Solved: Memory Allocation Problems

Hi I am pretty new to CUDA programming, but I have run into an issue that somewhat puzzles me.

If I use normal malloc to allocate host memory and cudaMalloc to allocate device memory, everything works fine until I try to retrieve my results.

cudaMemcpy(hostPtr, devicePtr, size, cudaMemcpyDeviceToHost) fails with "cudaErrorIllegalAddress"

However, it only fails if “size” is larger than 1048576 bytes. With sizes below everything works fine.

If I use cudaMallocHost to allocate host memory, I directly get a segmentation fault (SIGSEGV) in Actually I already get this segmentation fault when I try to allocate more than 262144 bytes (2^18) of memory using that function.

Is there a limit or am I doing something wrong?

P.S.: The system I am working on runs Linux 3.19 Kernel has a Quadro K2000 installed. I use TK Version 7.0.
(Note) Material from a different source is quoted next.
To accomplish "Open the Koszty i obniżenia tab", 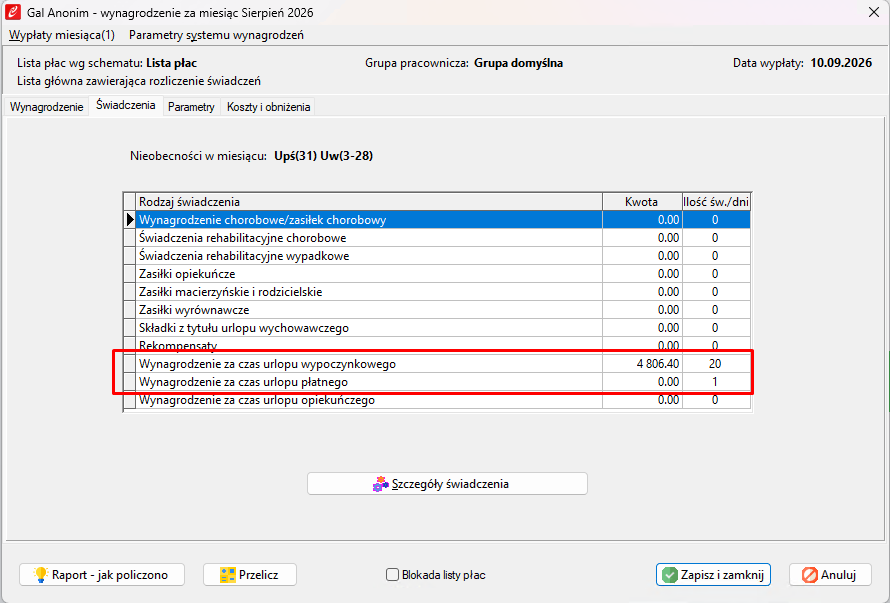I will [x=268, y=107].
This line of code is probably occurring after one or more kernel calls.

The cudaErrorIllegalAddress is an error returned from a kernel operation. It has nothing to do with this specific cudaMemcpy operation. CUDA runtime API calls can return an error associate with the call or any asynchronous error that has occurred previously.

When you increase the “size” it is also probably having some sort of affect on the kernel operation, which is impossible to diagnose by looking at the one line of code you have shown.

You might use the method described in the answer here:

to identify a specific line of your kernel code that is causing the illegal address error.

Thanks for that hint. I finally figured out what went wrong. Apparently, I sometimes wrote beyond the boundaries of the allocated memory (multiplied number of elements with the element size twice). So I messed up some memory area that I shouldn’t and CUDA did not like it.